Update of February 24, 2022: Jacksonville Spine Center, P.A. (JAX Spine and Pain Centers) reported a hacking incident to HHS on February 10 — the same date that this site first reported on claims by Avos Locker to have acquired data on 260,000 patients. JAX never responded to this site’s inquiries, but seems to have reported to HHS that 38,000 patients were impacted or notified. That’s a big difference between what Avos Locker claimed and what the covered entity reported.
DataBreaches.net has since found a statement on JAX’s site that says that the attack occurred on January 24. The statement stresses that only data prior to May 2018 was involved, and no clinical data was involved — only demographic data (which is what this site had noted in the original post).
Original post:
Covered entities in the medical sector continue to be an attractive target for ransomware groups, and earlier this week, Avos Locker added Jax Spine and Pain Centers (“JAX”) to their leak site. JAX has seven locations in North Florida and south Georgia.
According to the threat actors’ listing on their dark web site, “We have the full EHR (Electronic Medical Records) database for 262,000 patients! We are publishing list only for first 100 patients as proof.”
DataBreaches.net examined the .csv file with 100 records and found that it contained what appeared to be older data (circa 2012-2017) with demographic information fields that included patients’ first and last names with middle initial, postal address with zip code, email address, home and work phone numbers, date of birth, Social Security numbers, and some information on payment guarantor and provider. Patient ID numbers were also incorporated, The 100 records did not represent 100 unique patients, as there were multiple records for some of the names and Patient ID numbers.
There was no sensitive medical information in this particular sample such as diagnosis, treatment codes, dates of service, or specific health insurance information.

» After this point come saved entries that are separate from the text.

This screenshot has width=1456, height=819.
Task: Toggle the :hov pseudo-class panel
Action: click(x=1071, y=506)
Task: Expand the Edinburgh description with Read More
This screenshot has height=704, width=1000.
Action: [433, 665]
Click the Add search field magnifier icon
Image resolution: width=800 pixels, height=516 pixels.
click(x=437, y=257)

According to an Avos Locker spokesperson, all the files they acquired — which they claim is the full EHR database — are in text format. There are reportedly no pdf files or image files.

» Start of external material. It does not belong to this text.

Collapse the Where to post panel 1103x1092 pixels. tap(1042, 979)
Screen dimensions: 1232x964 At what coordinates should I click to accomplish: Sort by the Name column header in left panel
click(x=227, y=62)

Attempts to validate the data were impacted by the age of the data. Sampling from the records, DataBreaches.net was able to find individuals of the right age (or now deceased) from Florida but in some cases, the individuals could not currently be found at the street address in the .csv file (they had likely moved over time). Attempts to validate the SSN data found valid SSN numbers that corresponded to varying degrees with the patient’s reported date of birth. In some cases, there were discrepancies between the date a particular SSN was issued and the patient’s reported date of birth although the SSN number was a valid number.

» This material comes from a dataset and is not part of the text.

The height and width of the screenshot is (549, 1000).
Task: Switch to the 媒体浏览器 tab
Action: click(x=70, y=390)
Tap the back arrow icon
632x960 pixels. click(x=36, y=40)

Based on validation attempts so far, the data look real, and even if there are no medical diagnoses and other types of data, this would be a reportable breach under HIPAA/HITECH. Avos claims that they do have the other data types, but have not (yet) provided this site with any hard proof of that.
Significantly — for JAX — an Avos spokesperson states that Avos did not lock/encrypt the EHR database and confined themselves to exfiltrating a copy of it.
JAX was allegedly notified by Avos via numerous calls, but allegedly did not respond and has not attempted to negotiate with the threat actors at all, according to the Avos spokesperson. They have not revealed when they first accessed JAX’s system.
DataBreaches.net has sent JAX’s owner, John Carey, and a physician partner, Dr. Michael Hanes, two emails over the past 24 hours requesting that they confirm or refute the claimed attack and to answer some questions about the incident. The questions included whether data from patients at all of their locations had been stolen, whether they could confirm that files with diagnoses and insurance information had been stolen, whether any employee or contractor information had been stolen, and whether they have already notified HHS, patients, and regulators if required by law.
There has been no response at all, and there does not seem to be any notice on their website.
This post may be updated as more information becomes available.